Dear Sam: I’ve been a full-time mom for 16 years, with most of my early jobs in the retail arena. In 2017 I earned my bachelor’s degree in general studies and completed continuing education toward a Human Resources Certificate. The resume I am attaching was completed by career services at my university. Any suggestions would be much appreciated. — Wendy

Dear Wendy: It can certainly be challenging to create a resume based on experience from 15+ years ago. The career services department got you started on the right track, but I feel some areas need attention to create your best candidacy.

Formatting not pleasing to the eyes —
To me, the format is too aggressive. By that, I mean the large blocks of black shading with white text distract and create a very masculine resume. I do not think the format reflects your professional candidacy nor your character.

Questionable headings —
I am always careful when I name headings, ensuring accuracy and that my clients’ skills and experiences within those headings are reflective of that title. In your case, I feel perhaps someone stuck to a template a little too tightly. In the summary, at the top of your resume—which is not a proper qualifications summary rather a list of areas in which you have been exposed in your career—it is introduced by “Areas of Expertise.” I know this is picky, but are you an expert in all of those areas? If I am working with a seasoned professional, I may introduce select skills with that heading, but I wonder whether elevating some of your skills to this level is damaging someone seeing the “real” you. Likewise, your professional experience section is titled “Selected Accomplishments,” yet nothing in those three bullet points are accomplishments. Be careful not to overstate experience; we want to create a marketing document, but we want accuracy and honesty.

Content, or lack thereof —
I understand the need for a functional design and highlighting areas of experience versus places and times of employment. However, I would need to know your exact dates of employment to know whether the omission of all dates was appropriate, as usually, that is a red flag for hiring managers. Have you had any part-time roles while you were raising your children? Any volunteer work we could include? Think of things, other than education, that could potentially be dated and reflect recent, relevant experience. Did you work on the PTA coordinating community fundraisers or support any other causes? I rarely work with a mom returning to work who has not contributed to an administrative, customer service, fundraising, and coordination capacity at some point during her time at home. Think about other things you can highlight that are not “pure” professional experiences.

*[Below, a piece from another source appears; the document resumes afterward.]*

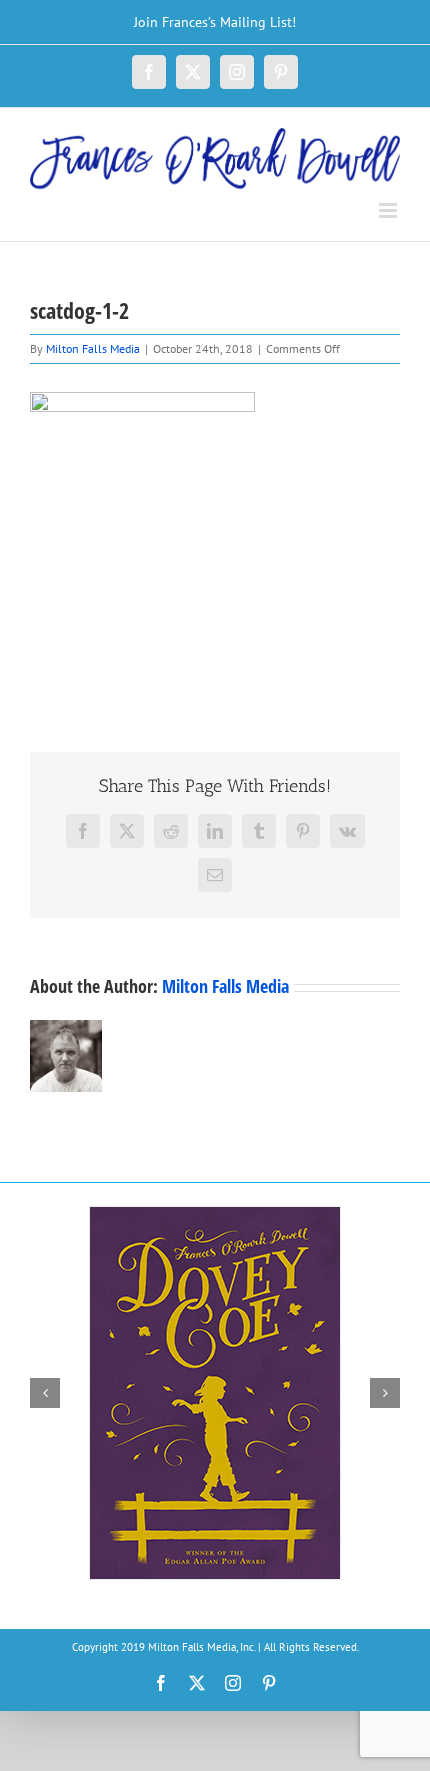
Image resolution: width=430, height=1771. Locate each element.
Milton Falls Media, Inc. (201, 1647)
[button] (45, 1393)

In addition, you have only three sentences conveying the value of your professional experiences. I would want to see that much more developed. Tell your audience why what you did 16 years ago matters. If you don’t develop this section further, the reader may discount all of your experience.

Lastly, you introduce your three bullet points with the subheadings “Sales, Administration, and Customer Service,” yet the latter has no content underneath it. There is zero value in something not being explained. I am confident you can “beef up” the content to better present the value of the roles you performed before leaving the workforce. Not to mention, make the content so much more relevant to human resources if that is what you are pursuing. Think about your experiences differently; it’s not always about what you did, but what you did that best relates to where you want to go next.

The bottom line is that I feel you have a launching point to start with your resume. There is significant room for improvement, however, in order to present the most relevant qualifications to compete in the human resources arena. I wish you the most success!